Monday, February 27, 2012

The Night the Codes Kept Coming......

In emergency medicine there are certain patients who are rare. In the field this is especially true of cardiac arrest. One Sunday night not long ago, I ran two in the space of 4 hours, at the slow station.
The first was dispatched as difficulty breathing. When we got up to the apartment I found a patient lying on the bed obviously not breathing. I immediately transmitted a working code. The patient's roommate stated that she had begun having difficulty breathing approximately 10 minutes prior to calling 911. As the only paramedic on scene it was officially, cowboy-up time. The initial rhythm was Asystole. With IO, ET tube, Vaso, and Bicarb on board we achieved ROSC at a rate of 48 and a BP of 82/P. I started the first epi-drip for the department (the protocol had been added the week previous) and maintained a pulse into the ER. The patient made it up to the ICU.
The second came just as we cleared the hospital from an ETOH call. It was surreal. Unlike the first this was declared code-99 at the time of dispatch. We I arrived the engine crew was already doing CPR and had dropped a King tube. This gentleman had been up talking to his wife when he collapsed. Just like the previous code the rhythm was Asystole.  It took Vaso, 2 Epis, D50, Calcium Gluconate (also a first time push for the department) to achieve ROSC. As before, the patient's pulse came back slow with a low BP and so an Epi-drip was started. The patient made in the doors of the ER and coded again. We again got a pulse back with an Epi dose. Just after achieving ROSC for the second time, A nurse yelled across the ER that a patient had just coded. The ER doc left me in charge of my patient and took off with several of the engine crew to work the code on the other side of the ER. Unfortunately neither my patient nor the one on the other side of the ER survived.

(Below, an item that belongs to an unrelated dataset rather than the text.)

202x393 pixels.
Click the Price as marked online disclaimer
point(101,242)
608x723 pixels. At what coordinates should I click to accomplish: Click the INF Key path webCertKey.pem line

As, I was talking to the ER physician a short time later, he told me that they had 6 codes (including my 2) in the last 12 hours. It was a night that I will not soon forget. Although neither of my codes survived to discharge, the night taught me an important lesson, rule out H&Ts early and aggressively (just don't push sodium bicarb and calcium gluconate too soon after each other as happened with the ER code).